CONSEIL DE ROME, 21-22 janvier 1997

Un embrasement général menace l'est du Zaïre et la Région des Grands Lacs à cause d'un risque d'affrontement entre le Rwanda et le Zaïre avec la présence, entre autres, depuis de nombreuses générations dans le sud du Kivu et au niveau de la frontière zairo-rwandaise, de ceux que l'on appelle les Banyamulengues qui sont des Tutsi d'origine rwandaise établis dans cette partie orientale du Zaïre.

Mais la base essentielle de ce conflit armé est la menace que représente, pour le Rwanda, près de deux millions de refugiés rwandais encadrés, en territoire zaïrois, par les miliciens des anciennes Forces armées rwandaises.

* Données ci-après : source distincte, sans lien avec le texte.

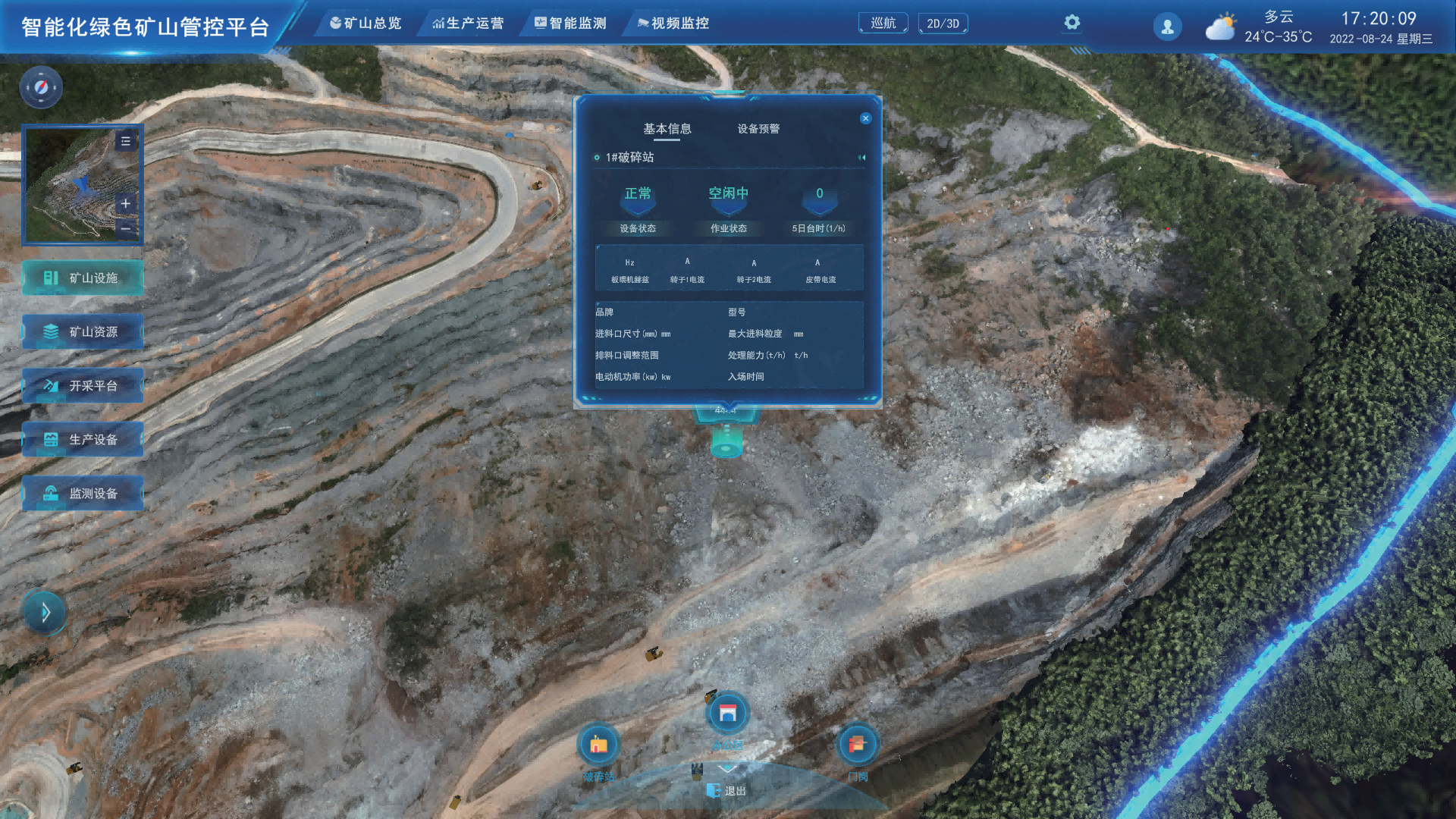This screenshot has height=819, width=1456.
Task: Expand the left side panel arrow
Action: point(45,612)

La situation qui prévaut dans l'est du Zaïre revêt au moins deux caractéristiques:

- une menace de guerre entre le Zaïre et le Rwanda;
- une guerre civile entre, d'une part, le pouvoir central zaïrois et d'autre part les Banyamulengues, le Parti de la révolution populaire, le Conseil national de la résistance pour la démocratie et le Mouvement révolutionnaire pour la libération du Congo-Zaïre. Les insurgés comptent bien profiter de l'état de déliquescence d'un pays apparemment sans Etat et sans pouvoir effectif depuis plus de trois ans.

La crise dans l'est du Zaïre émeut à juste titre l'opinion internationale parce que le Zaïre est un pays immense qui a des frontières avec onze autres Etats. Mais cette crise ne peut être comprise que si on la replace dans le contexte global de la crise qui secoue les Etats des grands lacs depuis le début des années 1990.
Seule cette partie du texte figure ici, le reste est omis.